▶ [What you need to do]:
You are asked to reproduce the listing exactly and to omit its pictures.

▶ [Data provided]:
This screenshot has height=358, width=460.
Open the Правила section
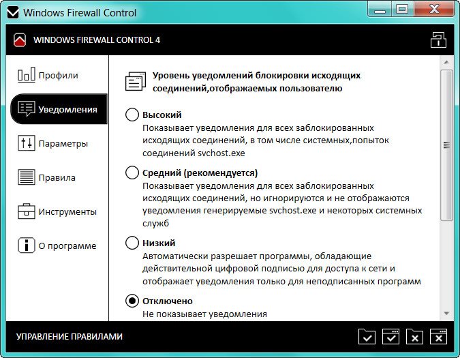pyautogui.click(x=57, y=177)
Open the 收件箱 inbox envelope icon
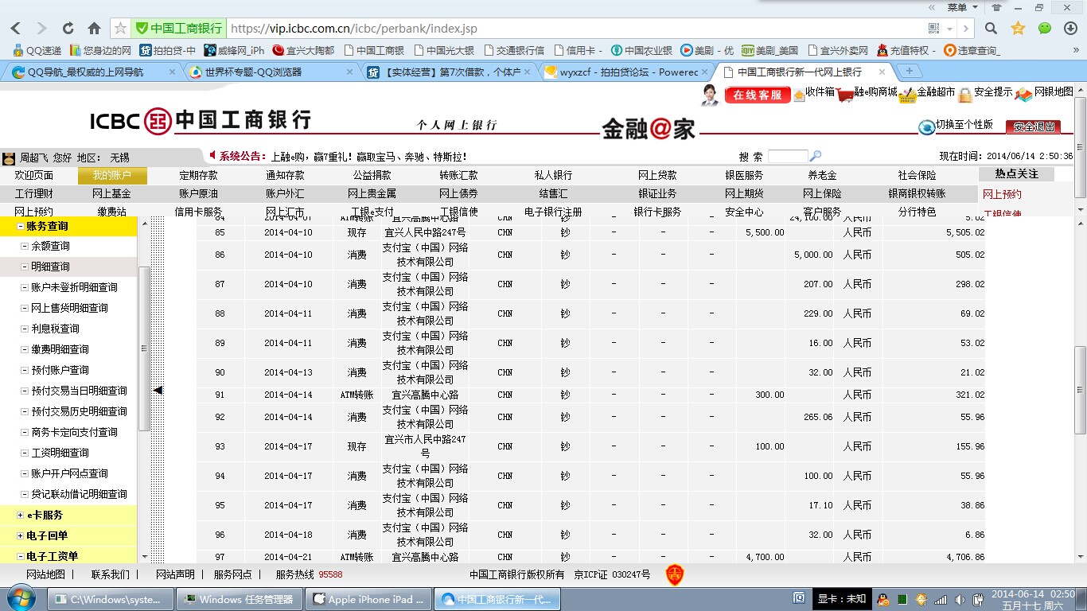This screenshot has height=611, width=1087. [x=799, y=95]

▶ [Worked solution]:
This screenshot has height=358, width=460.
Open the Правила section
pyautogui.click(x=57, y=177)
Open the 收件箱 inbox envelope icon
This screenshot has height=611, width=1087. [x=799, y=95]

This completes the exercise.